Pretty much my first speculation just with some tweaks.

CPU
Tri-core (POWER7-based cores) @ 3+Ghz
3MB L2 cache (split 1.5MB:768KB:768KB; maybe they'll increase this before launch)

GPU
600-800Mhz
640-800 SPUs
(I really think Nintendo is trying for a 28nm GPU)

Memory
32MB of embedded 1T-SRAM-Q
1.5GB of GDDR5 memory

Misc
6x-10x slim optical drive
8-16GB Flash memory
~1 USB 3.0 port (for HDD, hopefully)

Anybody working in retail know how this works?



The came out on the 19th of November.
Are there any other times in the year that retailers prefer to receive new products?

Im still thinking Nintendo will repeat what they did with the Wii and release in November. maybe capitalizing on Black Friday to create scarcity hype.

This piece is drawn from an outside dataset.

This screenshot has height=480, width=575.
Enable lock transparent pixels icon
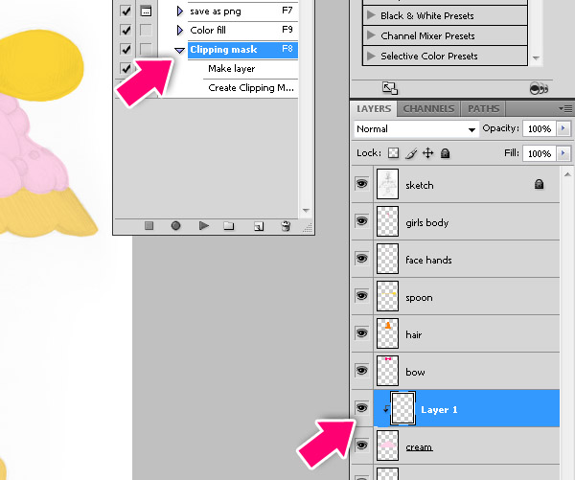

I would assume it deals with allocating product space for the Holidays. They would want to have something like that in order before the shopping period officially starts which would be Black Friday.

And we don't really all know what they are talking about. Their press release is vague. They say merely that the CPU is "Power-based" and they never explicitly mention L3 cache. Now, even if you choose to ignore the rumors, common sense dictates that the chip IBM make for Wii U is going to be a "bastardization" of Power7. But compared to a bastardization of a Power6, that ain't bad. Some of Power7's features apparently have little benefit for gaming anyway.

Anyway, I did a little searching and came up with this:
http://arstechnica.com/old/content/2007/02/8842.ars



This describes eDRAM being used as L2 cache rather than L3 (it also seems to align with a quote from wsippel's source concerning a "metric ton" of L2 cache. The rumored 3 MB is quite a bit compared to the 360's 1 MB.)

This link also provides an interesting tidbit in that IBM claims its eDRAM is almost as fast as SRAM. The latency is also super-low at 1.5ns (the 1t-SRAM on flipper, for a comparison, has a latency of 6.2ns). So perhaps the 1t-SRAM has been surpassed on some fronts.

The PowerPC A2 has 8MB of L2 cache and I believe that is the same eDRAM that makes up the L3 cache in POWER7. And I hope that 1T-SRAM has improved since Gamecube (for Mosys' sake).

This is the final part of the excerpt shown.